• [EXERCISE BRIEF] Using the listing below, copy exactly the lines from the one containing "Task: Open the messaging envelope indicator" to the one containing "The width and height of the screenshot is (899, 483).", both lines included, and no others.

• [RECORDS SHOWN]
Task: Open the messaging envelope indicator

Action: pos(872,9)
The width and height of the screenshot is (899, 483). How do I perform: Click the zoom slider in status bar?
--
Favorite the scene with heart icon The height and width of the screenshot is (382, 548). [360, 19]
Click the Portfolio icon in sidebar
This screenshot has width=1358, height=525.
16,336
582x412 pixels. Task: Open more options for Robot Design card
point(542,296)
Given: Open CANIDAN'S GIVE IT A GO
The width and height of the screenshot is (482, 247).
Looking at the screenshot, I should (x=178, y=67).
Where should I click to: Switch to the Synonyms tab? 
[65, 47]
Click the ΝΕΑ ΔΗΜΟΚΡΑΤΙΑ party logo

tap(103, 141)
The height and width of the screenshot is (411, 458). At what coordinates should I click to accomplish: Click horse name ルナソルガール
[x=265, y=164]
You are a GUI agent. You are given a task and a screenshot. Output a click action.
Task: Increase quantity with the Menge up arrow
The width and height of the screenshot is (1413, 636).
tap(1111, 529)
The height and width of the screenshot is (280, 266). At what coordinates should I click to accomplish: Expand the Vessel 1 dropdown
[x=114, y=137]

• [PROBLEM SOLUTION]
Task: Open the messaging envelope indicator

Action: pos(872,9)
The width and height of the screenshot is (899, 483). How do I perform: Click the zoom slider in status bar?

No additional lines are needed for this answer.